Screenshot grounding data »
####################
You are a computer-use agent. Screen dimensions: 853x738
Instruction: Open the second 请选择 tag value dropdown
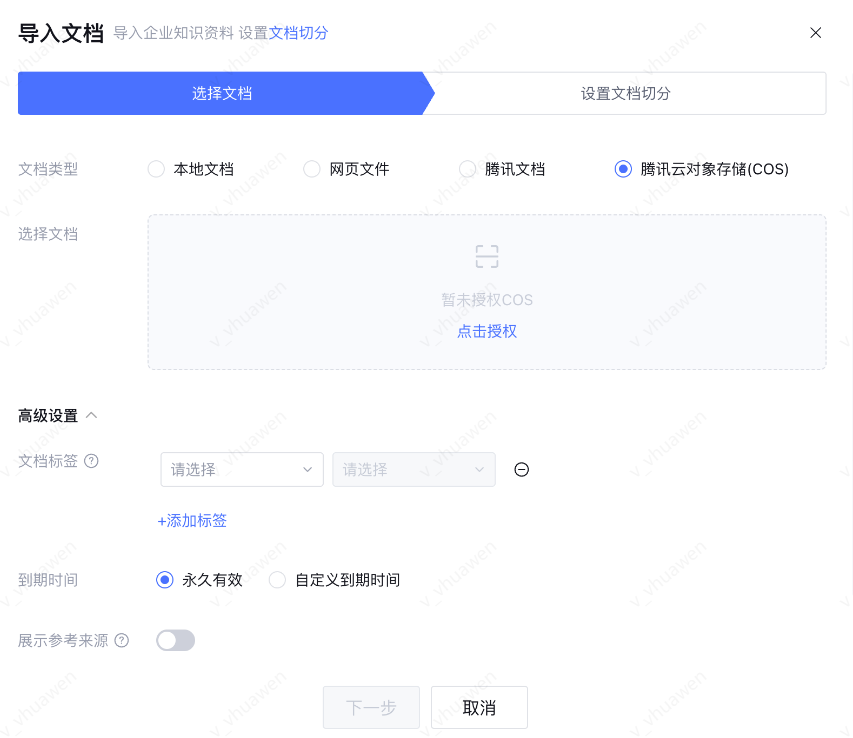414,470
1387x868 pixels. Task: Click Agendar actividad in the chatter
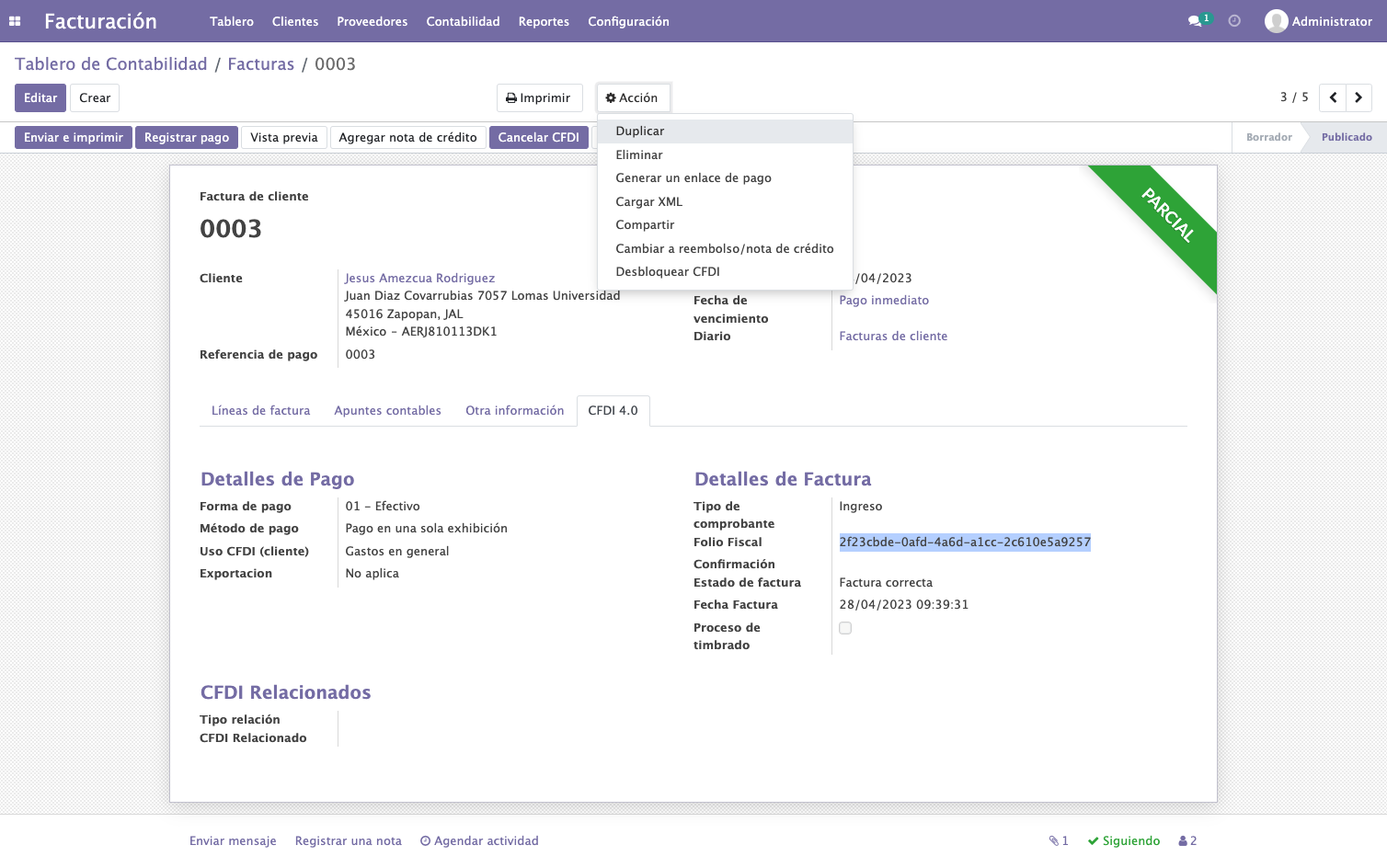pyautogui.click(x=479, y=840)
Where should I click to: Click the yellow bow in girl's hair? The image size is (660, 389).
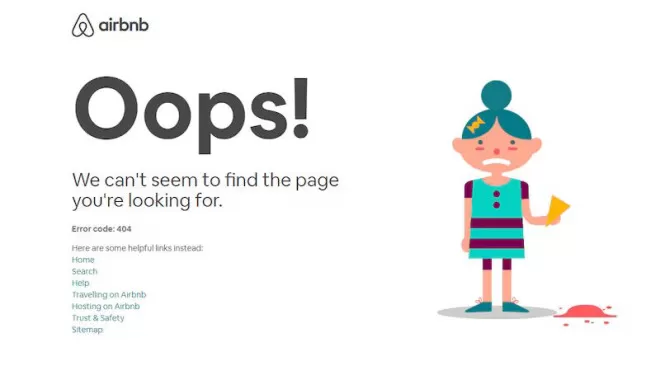pyautogui.click(x=476, y=125)
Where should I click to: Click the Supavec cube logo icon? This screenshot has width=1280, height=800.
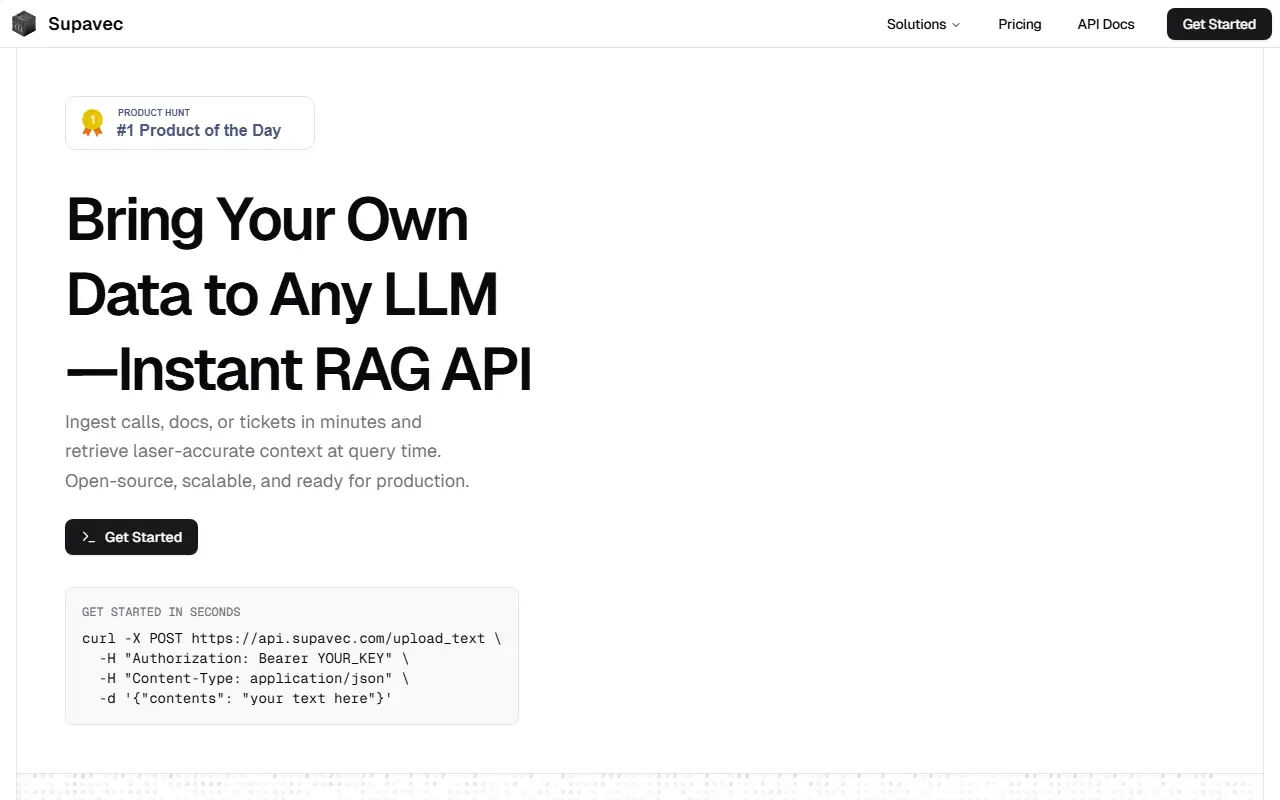click(24, 24)
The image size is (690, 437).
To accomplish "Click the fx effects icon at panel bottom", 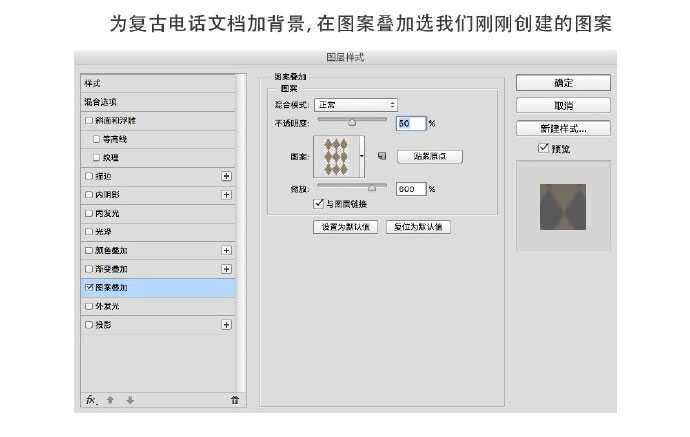I will pyautogui.click(x=90, y=399).
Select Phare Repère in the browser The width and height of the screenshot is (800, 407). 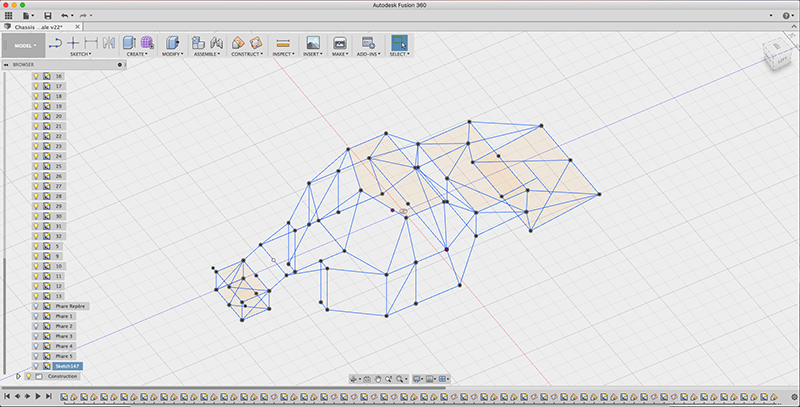click(71, 306)
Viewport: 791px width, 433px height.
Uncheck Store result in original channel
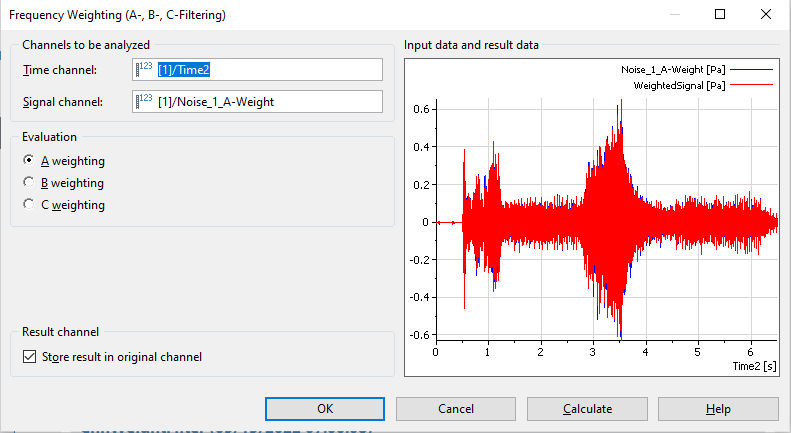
####################
WORK INSTRUCTION » Once you find the line containing "Viewport: 791px width, 433px height.", retype it and every line after it through the last line of the records above, exactly. Add nothing else, and leave out the pictures.

PROBLEM SOLUTION »
Viewport: 791px width, 433px height.
Uncheck Store result in original channel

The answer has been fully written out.